◆ **Your instructions**
Extract every record, keeping each one exactly as it is.

[Extracted records — start]

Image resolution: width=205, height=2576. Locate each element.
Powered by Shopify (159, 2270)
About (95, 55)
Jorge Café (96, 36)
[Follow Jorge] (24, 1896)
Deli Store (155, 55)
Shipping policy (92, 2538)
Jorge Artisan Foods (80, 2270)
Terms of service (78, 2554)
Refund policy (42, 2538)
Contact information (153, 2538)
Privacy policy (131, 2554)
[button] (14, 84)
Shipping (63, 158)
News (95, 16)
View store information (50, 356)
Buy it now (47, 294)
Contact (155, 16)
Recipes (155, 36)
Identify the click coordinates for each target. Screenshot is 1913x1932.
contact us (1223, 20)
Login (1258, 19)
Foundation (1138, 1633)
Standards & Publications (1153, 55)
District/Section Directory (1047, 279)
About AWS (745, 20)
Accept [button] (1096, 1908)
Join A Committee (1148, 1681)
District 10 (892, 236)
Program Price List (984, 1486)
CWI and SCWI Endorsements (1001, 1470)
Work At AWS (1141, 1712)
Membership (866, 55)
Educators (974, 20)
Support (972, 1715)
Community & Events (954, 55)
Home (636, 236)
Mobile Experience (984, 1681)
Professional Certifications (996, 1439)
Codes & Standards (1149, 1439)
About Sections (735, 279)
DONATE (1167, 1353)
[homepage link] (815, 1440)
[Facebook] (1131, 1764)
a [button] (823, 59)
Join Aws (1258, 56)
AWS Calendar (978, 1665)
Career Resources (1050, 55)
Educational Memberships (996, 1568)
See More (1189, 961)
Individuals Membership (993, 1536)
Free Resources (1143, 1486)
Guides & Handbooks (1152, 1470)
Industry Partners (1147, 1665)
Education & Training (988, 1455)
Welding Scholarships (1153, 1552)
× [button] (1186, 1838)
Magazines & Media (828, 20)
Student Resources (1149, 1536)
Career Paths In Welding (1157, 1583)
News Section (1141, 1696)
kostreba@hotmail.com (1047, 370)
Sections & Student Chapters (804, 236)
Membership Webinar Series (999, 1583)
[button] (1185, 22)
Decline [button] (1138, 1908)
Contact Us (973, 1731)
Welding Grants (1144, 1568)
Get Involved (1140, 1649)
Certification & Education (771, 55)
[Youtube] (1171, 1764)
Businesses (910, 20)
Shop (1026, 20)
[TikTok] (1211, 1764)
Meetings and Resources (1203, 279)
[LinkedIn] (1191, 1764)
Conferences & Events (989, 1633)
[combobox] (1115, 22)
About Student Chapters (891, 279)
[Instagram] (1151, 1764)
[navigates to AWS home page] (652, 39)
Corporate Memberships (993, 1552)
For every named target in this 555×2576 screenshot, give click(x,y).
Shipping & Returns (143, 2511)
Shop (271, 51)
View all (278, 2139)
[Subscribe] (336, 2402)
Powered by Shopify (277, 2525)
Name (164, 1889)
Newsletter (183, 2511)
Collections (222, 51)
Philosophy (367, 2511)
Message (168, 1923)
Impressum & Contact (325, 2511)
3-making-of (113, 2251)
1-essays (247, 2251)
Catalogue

[Extracted records — finish]

◆ **Task answer**
Image resolution: width=205, height=2576. Locate each element.
Powered by Shopify (159, 2270)
About (95, 55)
Jorge Café (96, 36)
[Follow Jorge] (24, 1896)
Deli Store (155, 55)
Shipping policy (92, 2538)
Jorge Artisan Foods (80, 2270)
Terms of service (78, 2554)
Refund policy (42, 2538)
Contact information (153, 2538)
Privacy policy (131, 2554)
[button] (14, 84)
Shipping (63, 158)
News (95, 16)
View store information (50, 356)
Buy it now (47, 294)
Contact (155, 16)
Recipes (155, 36)
Identify the click coordinates for each target. Screenshot is 1913x1932.
contact us (1223, 20)
Login (1258, 19)
Foundation (1138, 1633)
Standards & Publications (1153, 55)
District/Section Directory (1047, 279)
About AWS (745, 20)
Accept [button] (1096, 1908)
Join A Committee (1148, 1681)
District 10 (892, 236)
Program Price List (984, 1486)
CWI and SCWI Endorsements (1001, 1470)
Work At AWS (1141, 1712)
Membership (866, 55)
Educators (974, 20)
Support (972, 1715)
Community & Events (954, 55)
Home (636, 236)
Mobile Experience (984, 1681)
Professional Certifications (996, 1439)
Codes & Standards (1149, 1439)
About Sections (735, 279)
DONATE (1167, 1353)
[homepage link] (815, 1440)
[Facebook] (1131, 1764)
a [button] (823, 59)
Join Aws (1258, 56)
AWS Calendar (978, 1665)
Career Resources (1050, 55)
Educational Memberships (996, 1568)
See More (1189, 961)
Individuals Membership (993, 1536)
Free Resources (1143, 1486)
Guides & Handbooks (1152, 1470)
Industry Partners (1147, 1665)
Education & Training (988, 1455)
Welding Scholarships (1153, 1552)
× [button] (1186, 1838)
Magazines & Media (828, 20)
Student Resources (1149, 1536)
Career Paths In Welding (1157, 1583)
News Section (1141, 1696)
kostreba@hotmail.com (1047, 370)
Sections & Student Chapters (804, 236)
Membership Webinar Series (999, 1583)
[button] (1185, 22)
Decline [button] (1138, 1908)
Contact Us (973, 1731)
Welding Grants (1144, 1568)
Get Involved (1140, 1649)
Certification & Education (771, 55)
[Youtube] (1171, 1764)
Businesses (910, 20)
Shop (1026, 20)
[TikTok] (1211, 1764)
Meetings and Resources (1203, 279)
[LinkedIn] (1191, 1764)
Conferences & Events (989, 1633)
[combobox] (1115, 22)
About Student Chapters (891, 279)
[Instagram] (1151, 1764)
[navigates to AWS home page] (652, 39)
Corporate Memberships (993, 1552)
For every named target in this 555×2576 screenshot, give click(x,y).
Shipping & Returns (143, 2511)
Shop (271, 51)
View all (278, 2139)
[Subscribe] (336, 2402)
Powered by Shopify (277, 2525)
Name (164, 1889)
Newsletter (183, 2511)
Collections (222, 51)
Philosophy (367, 2511)
Message (168, 1923)
Impressum & Contact (325, 2511)
3-making-of (113, 2251)
1-essays (247, 2251)
Catalogue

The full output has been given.